Bob Mondello
Bob Mondello, who jokes that he was a jinx at the beginning of his critical career — hired to write for every small paper that ever folded in Washington, just as it was about to collapse — saw that jinx broken in 1984 when he came to NPR.
For more than three decades, Mondello has reviewed movies and covered the arts for NPR, seeing at least 300 films annually, then sharing critiques and commentaries about the most intriguing on NPR's award-winning newsmagazine All Things Considered. In 2005, he conceived and co-produced NPR's eight-part series "American Stages," exploring the history, reach, and accomplishments of the regional theater movement.
Mondello has also written about the arts for USA Today, The Washington Post, Preservation Magazine, and other publications, and has appeared as an arts commentator on commercial and public television stations. He spent 25 years reviewing live theater for Washington City Paper, DC's leading alternative weekly, and to this day, he remains enamored of the stage.
Before becoming a professional critic, Mondello learned the ins and outs of the film industry by heading the public relations department for a chain of movie theaters, and he reveled in film history as advertising director for an independent repertory theater.

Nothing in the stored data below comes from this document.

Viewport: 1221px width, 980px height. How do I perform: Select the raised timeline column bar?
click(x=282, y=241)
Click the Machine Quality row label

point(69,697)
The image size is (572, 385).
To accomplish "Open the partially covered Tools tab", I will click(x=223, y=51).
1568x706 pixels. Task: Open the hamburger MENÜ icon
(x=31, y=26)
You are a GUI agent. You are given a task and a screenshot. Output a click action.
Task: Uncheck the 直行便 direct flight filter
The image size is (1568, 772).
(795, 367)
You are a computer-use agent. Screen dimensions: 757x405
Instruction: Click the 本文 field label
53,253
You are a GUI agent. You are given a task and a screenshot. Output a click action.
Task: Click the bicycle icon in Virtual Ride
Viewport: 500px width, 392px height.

Asked what NPR pieces he's proudest of, he points to an April Fool's prank in which he invented a remake of Citizen Kane, commentaries on silent films — a bit of a trick on radio — and cultural features he's produced from Argentina, where he and his husband have a second home.
An avid traveler, Mondello even spends his vacations watching movies and plays in other countries. "I see as many movies in a year," he says, "as most people see in a lifetime."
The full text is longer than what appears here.